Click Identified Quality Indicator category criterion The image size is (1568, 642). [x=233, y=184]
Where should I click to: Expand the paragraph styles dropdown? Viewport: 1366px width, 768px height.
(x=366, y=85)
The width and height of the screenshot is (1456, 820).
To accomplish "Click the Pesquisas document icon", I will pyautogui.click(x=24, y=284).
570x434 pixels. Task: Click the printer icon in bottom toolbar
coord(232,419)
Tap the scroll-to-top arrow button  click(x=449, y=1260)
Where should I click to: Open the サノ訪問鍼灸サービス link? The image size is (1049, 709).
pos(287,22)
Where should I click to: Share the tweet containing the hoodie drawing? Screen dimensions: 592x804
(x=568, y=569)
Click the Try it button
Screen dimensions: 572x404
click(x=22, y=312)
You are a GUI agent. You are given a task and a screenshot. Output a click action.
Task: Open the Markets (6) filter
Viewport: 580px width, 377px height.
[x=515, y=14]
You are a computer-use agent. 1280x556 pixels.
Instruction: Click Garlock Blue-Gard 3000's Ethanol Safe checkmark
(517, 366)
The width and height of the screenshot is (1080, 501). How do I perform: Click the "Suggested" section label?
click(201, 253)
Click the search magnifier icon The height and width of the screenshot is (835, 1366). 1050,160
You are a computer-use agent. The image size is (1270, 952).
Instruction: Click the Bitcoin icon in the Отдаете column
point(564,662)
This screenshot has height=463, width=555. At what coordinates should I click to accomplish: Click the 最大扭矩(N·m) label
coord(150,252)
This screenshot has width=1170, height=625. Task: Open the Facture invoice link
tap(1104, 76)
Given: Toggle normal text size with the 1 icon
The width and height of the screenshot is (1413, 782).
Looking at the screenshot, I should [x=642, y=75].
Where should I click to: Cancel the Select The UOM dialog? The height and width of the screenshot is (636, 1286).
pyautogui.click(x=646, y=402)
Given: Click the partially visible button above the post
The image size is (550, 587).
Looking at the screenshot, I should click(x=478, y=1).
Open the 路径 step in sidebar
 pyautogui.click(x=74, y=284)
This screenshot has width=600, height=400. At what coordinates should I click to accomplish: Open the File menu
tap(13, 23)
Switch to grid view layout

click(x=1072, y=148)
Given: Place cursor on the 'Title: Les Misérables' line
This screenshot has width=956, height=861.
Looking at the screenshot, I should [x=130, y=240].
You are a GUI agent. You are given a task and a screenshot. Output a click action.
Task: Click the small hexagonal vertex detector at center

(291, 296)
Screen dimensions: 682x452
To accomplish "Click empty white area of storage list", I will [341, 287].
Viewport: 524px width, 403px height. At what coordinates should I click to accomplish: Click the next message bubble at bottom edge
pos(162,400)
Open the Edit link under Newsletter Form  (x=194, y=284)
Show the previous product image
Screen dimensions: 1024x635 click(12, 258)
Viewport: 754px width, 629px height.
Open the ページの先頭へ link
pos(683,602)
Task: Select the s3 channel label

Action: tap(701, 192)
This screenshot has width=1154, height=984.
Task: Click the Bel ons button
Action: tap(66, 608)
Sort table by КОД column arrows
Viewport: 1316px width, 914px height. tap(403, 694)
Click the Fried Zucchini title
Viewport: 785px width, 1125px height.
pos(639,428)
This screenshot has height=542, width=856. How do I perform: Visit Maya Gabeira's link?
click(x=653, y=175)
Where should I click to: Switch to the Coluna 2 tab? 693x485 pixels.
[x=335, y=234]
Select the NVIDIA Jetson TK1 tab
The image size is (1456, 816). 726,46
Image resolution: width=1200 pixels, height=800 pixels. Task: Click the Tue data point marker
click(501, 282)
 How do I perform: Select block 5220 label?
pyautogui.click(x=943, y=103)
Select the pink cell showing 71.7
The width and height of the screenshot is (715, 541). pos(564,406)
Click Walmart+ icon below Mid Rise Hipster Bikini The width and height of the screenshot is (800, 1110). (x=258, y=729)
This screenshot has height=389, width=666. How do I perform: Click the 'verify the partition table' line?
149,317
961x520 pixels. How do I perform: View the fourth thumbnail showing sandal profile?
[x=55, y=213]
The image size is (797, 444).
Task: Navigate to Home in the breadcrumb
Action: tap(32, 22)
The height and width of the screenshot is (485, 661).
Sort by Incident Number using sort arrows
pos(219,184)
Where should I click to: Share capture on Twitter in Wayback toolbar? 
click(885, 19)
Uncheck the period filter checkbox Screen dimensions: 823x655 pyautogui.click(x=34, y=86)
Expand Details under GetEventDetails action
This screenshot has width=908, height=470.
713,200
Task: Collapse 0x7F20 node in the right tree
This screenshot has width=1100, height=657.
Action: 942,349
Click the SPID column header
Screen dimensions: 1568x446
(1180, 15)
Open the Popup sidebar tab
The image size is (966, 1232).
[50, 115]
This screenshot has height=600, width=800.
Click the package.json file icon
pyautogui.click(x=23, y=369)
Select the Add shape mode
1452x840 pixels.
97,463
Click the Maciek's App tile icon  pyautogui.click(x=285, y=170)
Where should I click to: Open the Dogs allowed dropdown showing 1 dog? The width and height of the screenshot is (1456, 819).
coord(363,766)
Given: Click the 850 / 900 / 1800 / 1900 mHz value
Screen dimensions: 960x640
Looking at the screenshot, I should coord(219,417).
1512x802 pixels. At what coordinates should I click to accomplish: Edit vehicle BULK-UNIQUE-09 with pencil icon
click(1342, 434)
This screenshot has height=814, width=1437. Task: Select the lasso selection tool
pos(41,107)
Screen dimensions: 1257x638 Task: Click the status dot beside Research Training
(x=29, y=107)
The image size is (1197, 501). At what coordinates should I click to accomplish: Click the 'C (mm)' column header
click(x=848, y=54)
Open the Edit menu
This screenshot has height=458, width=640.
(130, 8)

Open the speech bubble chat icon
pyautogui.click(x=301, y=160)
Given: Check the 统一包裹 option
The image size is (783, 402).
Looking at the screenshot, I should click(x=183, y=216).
....
Exercise brief
Check every line above for the string "agent" and copy those that have it.

Exercise solution
You are a GUI agent. You are given a task and a screenshot. Output a click action.
You are a computer-use agent. 1280x556 pixels.
You are a computer-use agent. The image size is (1270, 952).
You are a GUI agent. You are given a task and a screenshot. Output a click action.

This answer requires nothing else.